*DESCRIPTION OF THE TASK*. Everything below from the line with "You are a GUI" through the line with "492x279 pixels." should be copied exactly, and nothing else; leave out the pictures.
---------- DATA TO EXAMINE ----------
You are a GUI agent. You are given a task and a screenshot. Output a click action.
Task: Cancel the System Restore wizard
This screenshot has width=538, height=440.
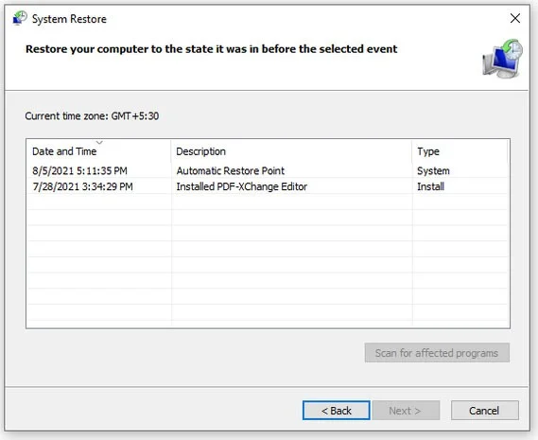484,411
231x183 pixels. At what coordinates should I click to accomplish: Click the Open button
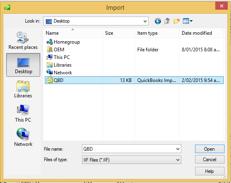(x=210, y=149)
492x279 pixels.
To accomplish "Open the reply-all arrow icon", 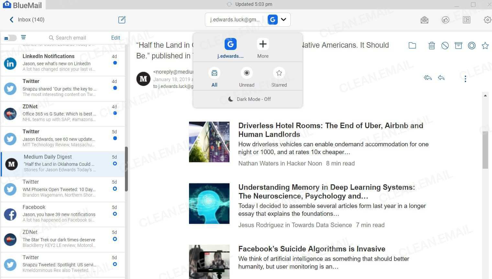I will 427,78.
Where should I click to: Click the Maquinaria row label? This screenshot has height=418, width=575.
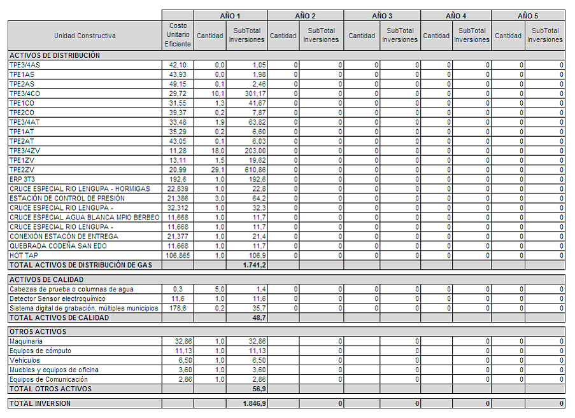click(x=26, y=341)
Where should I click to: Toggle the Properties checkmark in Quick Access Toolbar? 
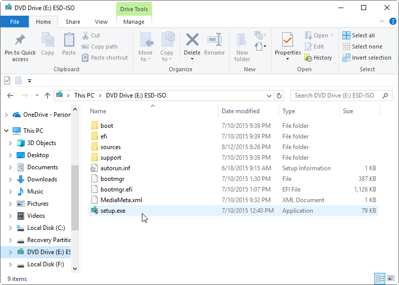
----------
---------- DATA TO EXAMINE ----------
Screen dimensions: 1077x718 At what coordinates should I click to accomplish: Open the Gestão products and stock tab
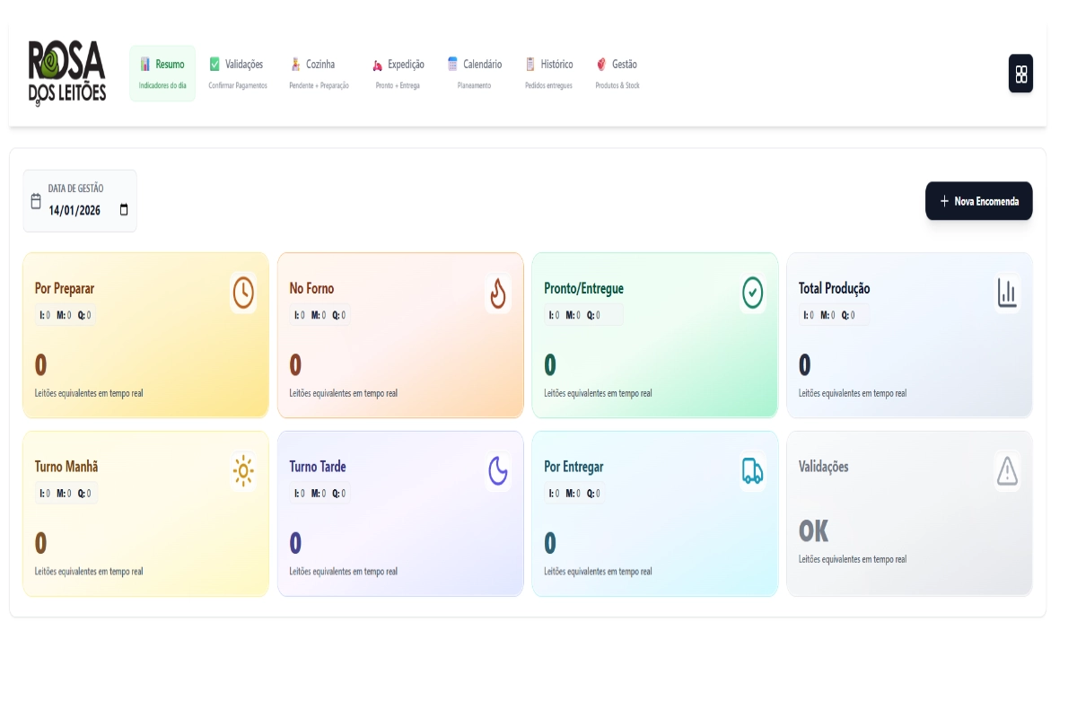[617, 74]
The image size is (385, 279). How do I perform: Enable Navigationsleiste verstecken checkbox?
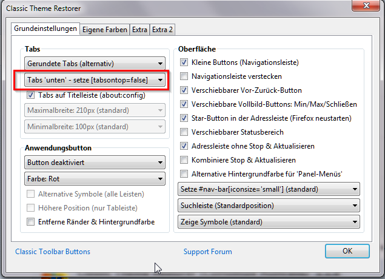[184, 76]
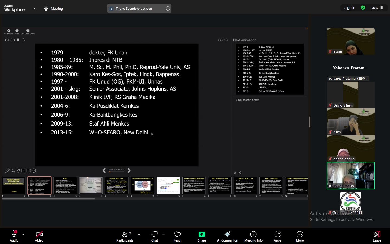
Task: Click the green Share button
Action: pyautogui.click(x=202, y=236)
----------
---------- DATA TO EXAMINE ----------
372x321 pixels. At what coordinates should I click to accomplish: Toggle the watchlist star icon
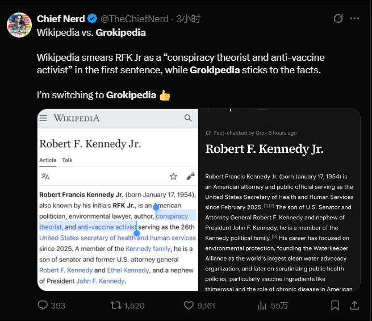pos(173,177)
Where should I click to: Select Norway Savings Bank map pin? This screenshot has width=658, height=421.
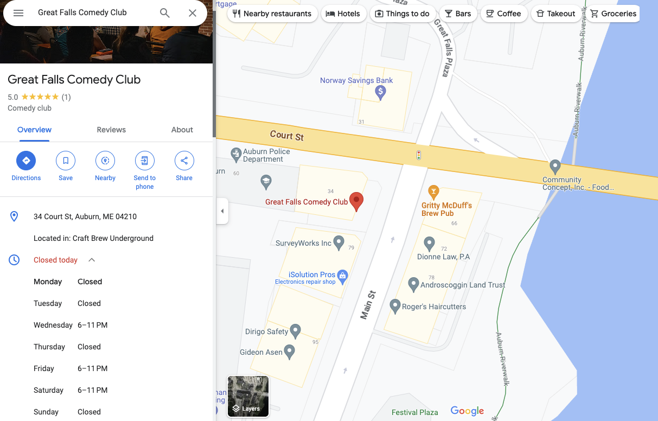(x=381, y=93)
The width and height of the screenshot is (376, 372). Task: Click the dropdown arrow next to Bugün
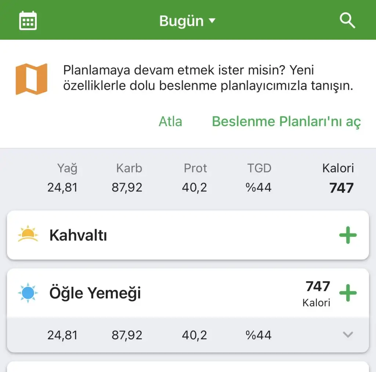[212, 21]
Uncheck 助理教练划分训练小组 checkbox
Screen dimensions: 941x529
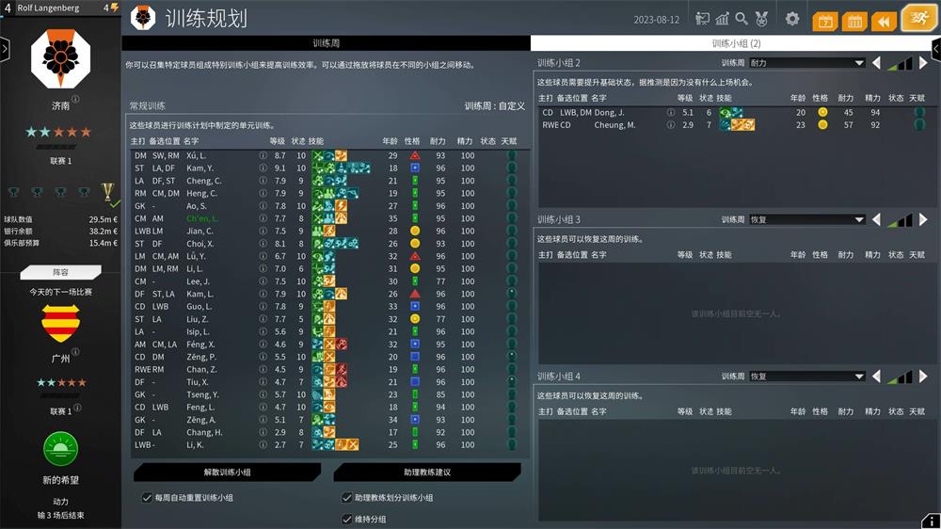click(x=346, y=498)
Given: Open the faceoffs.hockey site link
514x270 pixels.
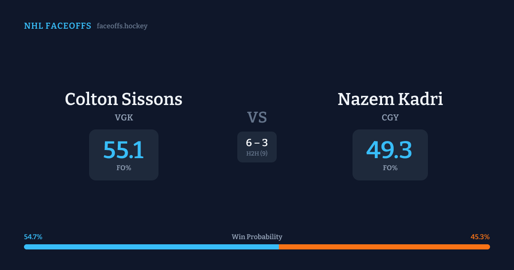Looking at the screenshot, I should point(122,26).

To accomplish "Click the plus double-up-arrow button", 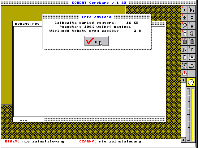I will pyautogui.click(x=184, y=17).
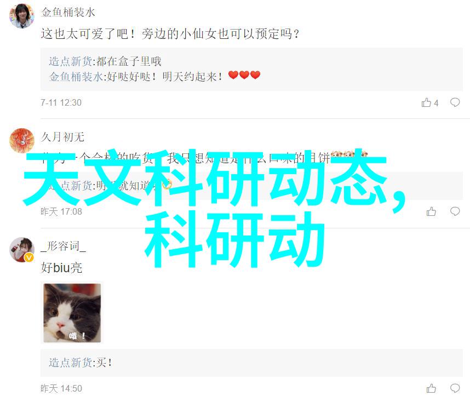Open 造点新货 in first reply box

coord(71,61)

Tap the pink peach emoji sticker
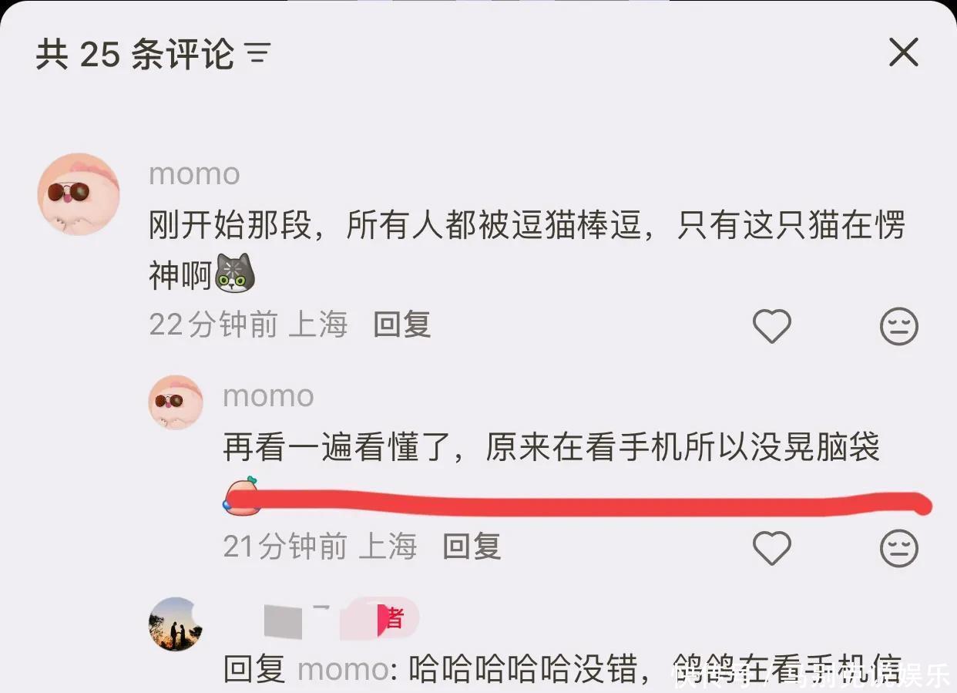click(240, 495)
----------
*TASK ANSWER*.
You are a GUI agent. You are given a task and a screenshot. Output a click action.
Task: Cancel the System Restore wizard
This screenshot has width=538, height=440.
484,411
231x183 pixels. At what coordinates should I click to accomplish: Click the Open button
(x=210, y=149)
492x279 pixels.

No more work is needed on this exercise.